Were you not part of the family any more? Did they kick you out of the house?
Did you have to work or earn your way back into the good graces of your own parents?
There's a big difference between sinning and willfully choosing to reject God.
And Scripture doesn't tell us that we lose our salvation every time we commit a sin nor does it teach that every little sin we commit is a is rejection of God at the cost of our salvation.
On the contrary, if you believe that then you have to figure out what to do with the passage in Hebrews that says this.
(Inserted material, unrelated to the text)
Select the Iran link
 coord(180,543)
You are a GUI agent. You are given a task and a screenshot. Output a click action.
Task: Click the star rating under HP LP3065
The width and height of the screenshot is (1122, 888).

Hebrews 6:4-6 For it is impossible, in the case of those who have once been enlightened, who have tasted the heavenly gift, and have shared in the Holy Spirit, and have tasted the goodness of the word of God and the powers of the age to come, and then have fallen away, to restore them again to repentance, since they are crucifying once again the Son of God to their own harm and holding him up to contempt.
If you think that salvation can be lost by sinning, then it is IMPOSSIBLE to bring that person back to repentance.
There is no on again/off again salvation depending on what kind of day you're having.
Salvation, then, is a one shot deal and if you sin once, by your reasoning and definition, you are lost, and that is that. You CANNOT come back again.
But if you believe that a Christian and gain and lose his salvation on a minute by minute basis, then how to you explain, or rather explain away, the verses I posted in post 12 about the security of the believer in Christ?
So, yes in a sense it is turning away from God but not rejecting Him to the point of forfeiting one's salvation, if that were even possible.